LINQ TO HPC Programmer's Guide (Beta 2)

Important

This will be the final preview of LINQ to HPC and we do not plan to move forward with a production release. In line with our announcement in October at the PASS conference, we will focus our effort on bringing Apache Hadoop to both Windows Server and Windows Azure. For more information, see Microsoft to develop Hadoop distributions for Windows Server and Azure and Microsoft Expands Data Platform to Help Customers Manage the ‘New Currency of the Cloud’.

This guide is intended for developers who want to create LINQ to HPC applications. LINQ to HPC applications use a High Performance Computing (HPC) cluster to manipulate and analyze very large data sets. LINQ to HPC and the Distributed Storage Catalog (DSC) include services that run on an HPC cluster, as well as client-side components that are invoked by applications. This guide focuses on the client-side components that you use to create applications.

Note

For information about the server-side components of LINQ to HPC and the DSC, see Overview of LINQ to HPC and the Distributed Storage Catalog (Beta 2).

Note

Although the sample code in this guide uses Microsoft® Visual C#®, you can write LINQ to HPC applications in any .NET language, including Visual Basic and Visual F#.

LINQ to HPC is based on the Language Integrated Query (LINQ) technology, and on the Microsoft® .NET Framework 3.5. LINQ to HPC applications are .NET 3.5 applications that contain LINQ to HPC queries. The DSC manages the data that is used by the queries.

The guide contains the following sections.

  • Configure a New LINQ to HPC Project in Visual Studio. This section explains how to create a LINQ to HPC project in the Microsoft Visual Studio® development system.

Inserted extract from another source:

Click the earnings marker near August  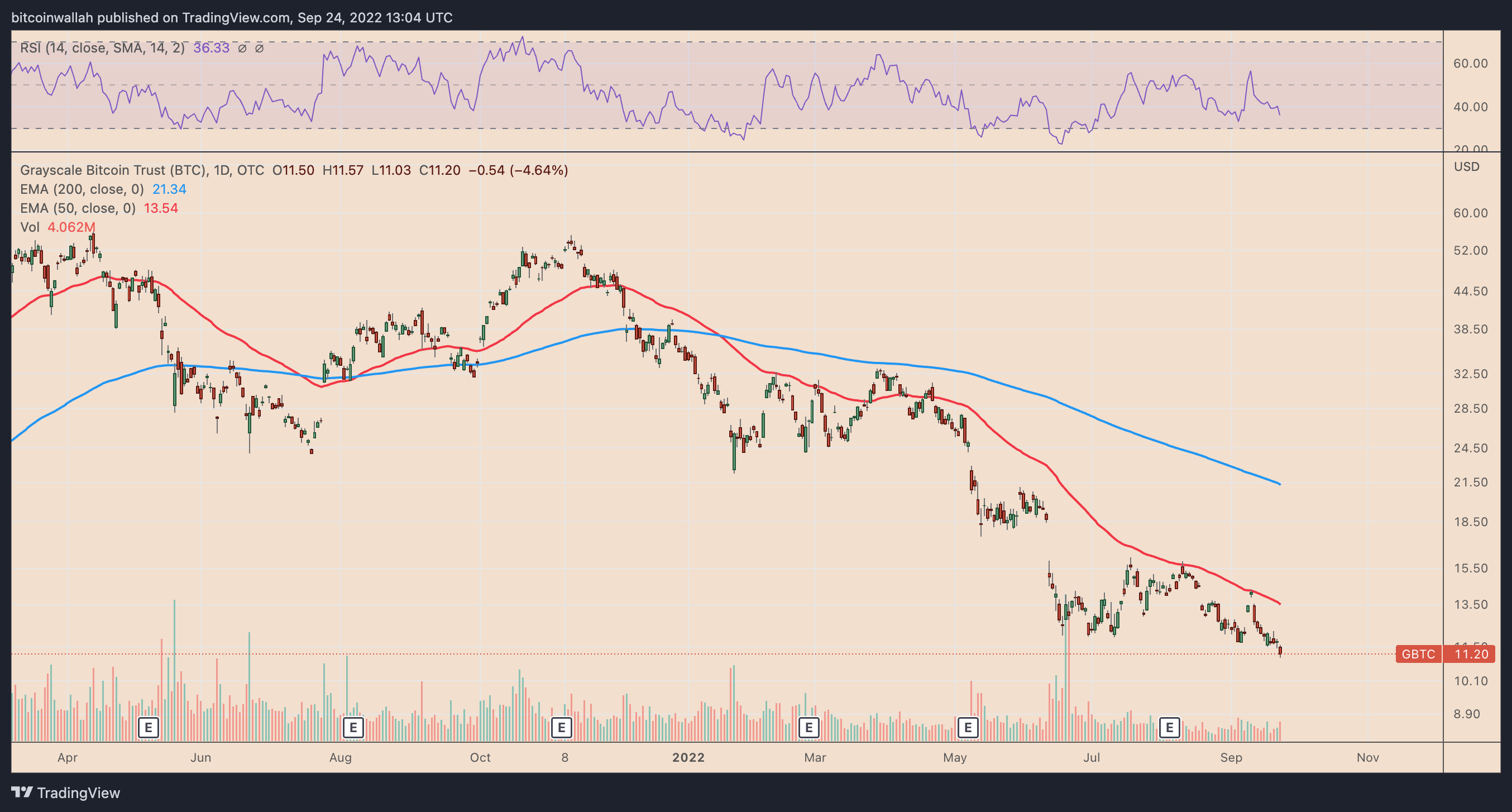click(x=353, y=728)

  • The LINQ to HPC and DSC Object Models. This section explains the main object types that are used to create LINQ to HPC queries.

  • Configuring LINQ to HPC Queries. This section explains how to use the HpcLinqConfiguration class to control the behavior of LINQ to HPC queries and DSC operations.

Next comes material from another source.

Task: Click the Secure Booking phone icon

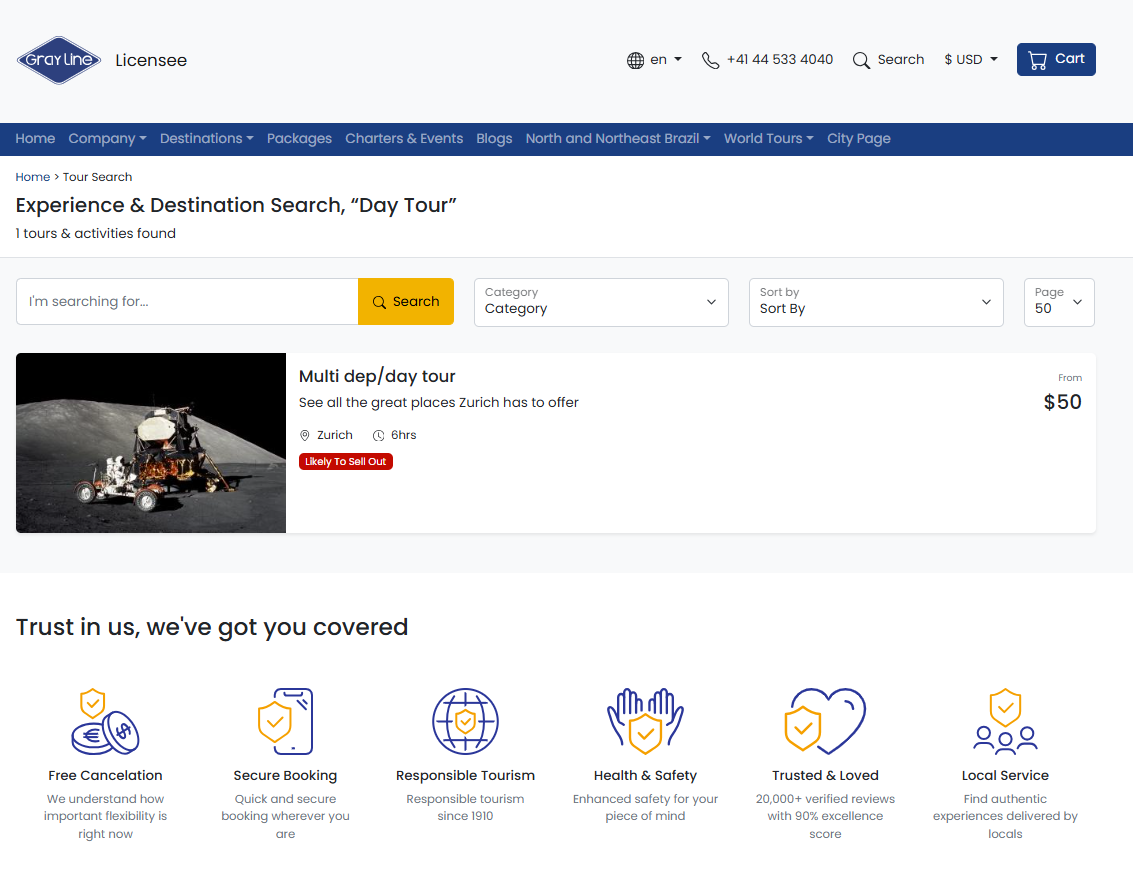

  • Creating DSC File Sets. This section uses different scenarios to explain how to create a DSC file set. For example, it shows what to do if you have text files, or what to do if you have data that is stored as a .NET Framework type.

  • Querying DSC File Sets. This section uses different scenarios to explain how to query data that is in a DSC file set. For example, it shows what to do if the data is in text format, or what to do if it is in binary format.

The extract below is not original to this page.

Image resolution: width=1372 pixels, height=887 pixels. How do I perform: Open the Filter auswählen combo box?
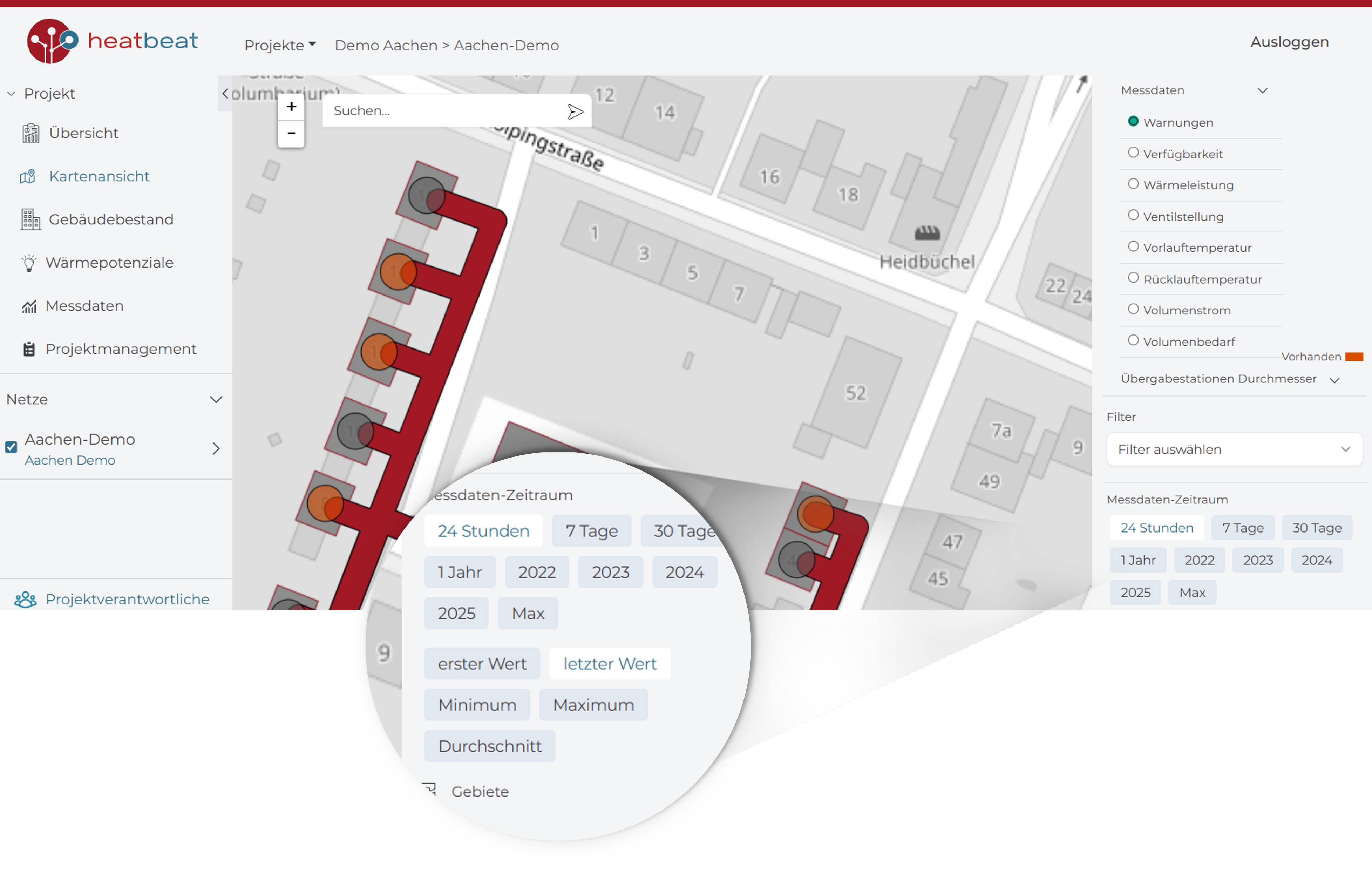point(1234,449)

  • Implementing Distributed Algorithms by Using LINQ to HPC. This section explains advanced scenarios that use LINQ to HPC queries. For example, it shows how to use the Apply and RangePartition operators to create queries that are aware of how data is distributed on the cluster.

  • Managing LINQ to HPC Queries. This section describes various topics, such as how to monitor a running query, how to cancel a query, how to debug a query, and how to optimize performance and scalability. There is also a section on migrating to LINQ to HPC from other distributed computing frameworks.

  • DSC Command-Line Reference. This section describes the commands that you can use to configure the DSC.

  • Appendix A: Performing Common Administrative Tasks. This section describes how to perform common tasks such as what to do if a node fails.

Note

If you are unfamiliar with LINQ, please see LINQ: .NET Language-Integrated Query on MSDN. You may also be interested in the resources listed on the .NET Framework Developer's Center LINQ page.